Se para os vizinhos a decisão do juiz Walter Zwicker Esbaille Junior, da Vara Agrária de Minas Gerais, parece amarga, para Fezinha é uma segunda injustiça. Ela trabalhou 30 anos na usina sem carteira assinada e foi demitida sem receber qualquer centavo.

Fezinha começou a trabalhar na usina quando tinha 9 anos de idade, e, quando a empresa faliu, em 1996, saiu sem receber um centavo. (Foto: Caio Castor)
“Na época, muita gente falou: ‘eles não vão pagar, porque estão falidos’. Então pensamos: ‘a única solução é vir pra terra’”, lembra a agricultora.
Do apogeu à falência
Criada em 1908 pelo português Manoel Alves de Azevedo, a usina Ariadnópolis teve seu auge na década de 1970, impulsionada pelo Proálcool (Programa Nacional do Álcool), do governo militar.
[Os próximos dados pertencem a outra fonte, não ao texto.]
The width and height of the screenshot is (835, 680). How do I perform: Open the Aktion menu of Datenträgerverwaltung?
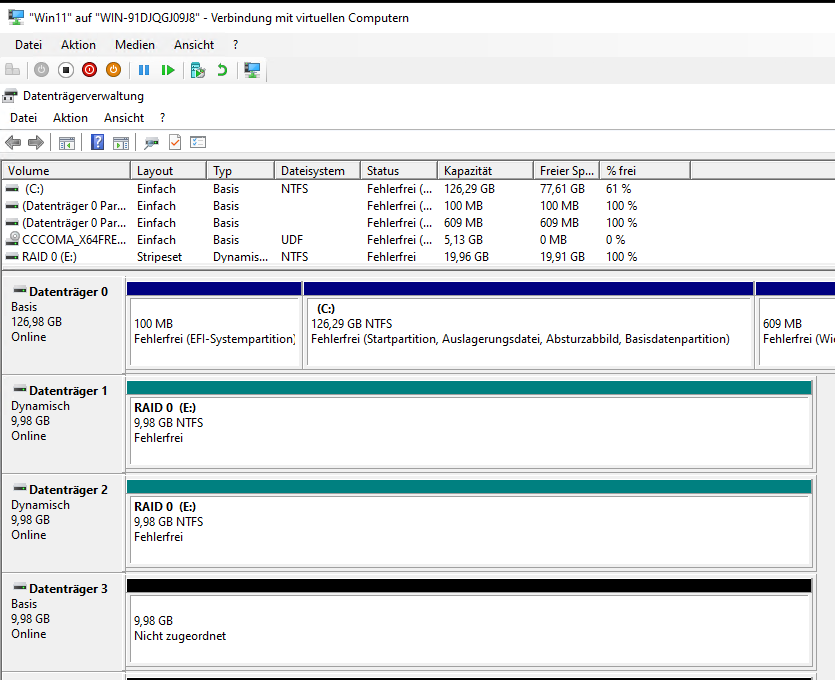click(x=70, y=118)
Nessa época, Rubens Batista, 55 anos, começava acompanhar a família no trabalho pesado da fazenda. Aos oito anos, ele já capinava, cortava e plantava cana nas terras da usina. Como era menor de idade, afirma que recebia metade de um salário mínimo. Segundo Batista, até a década de 1990 não havia carteira assinada e os trabalhadores não tinham direito a férias nem 13º salário.
“Você era obrigado a fazer mais do que a sua capacidade e tinha uma jornada de 10 a 12 horas por dia. Tinha dia que a gente chegava desmaiar no serviço de tanta fraqueza. Eu classifico essa situação como trabalho escravo”.
‘Tinha gente que chegava a desmaiar de tanta fraqueza. Classifico essa situação como trabalho escravo’, diz Rubens Batista sobre as jornadas na Usina Ariadnópolis
Com a falência, muitos ex-trabalhadores da companhia não chegaram a acionar a Justiça, porque não acreditavam que ganhariam os valores devidos ou porque não tinham dinheiro para entrar com o processo. Na época, dizem, era preciso ter R$ 50 para falar com o advogado.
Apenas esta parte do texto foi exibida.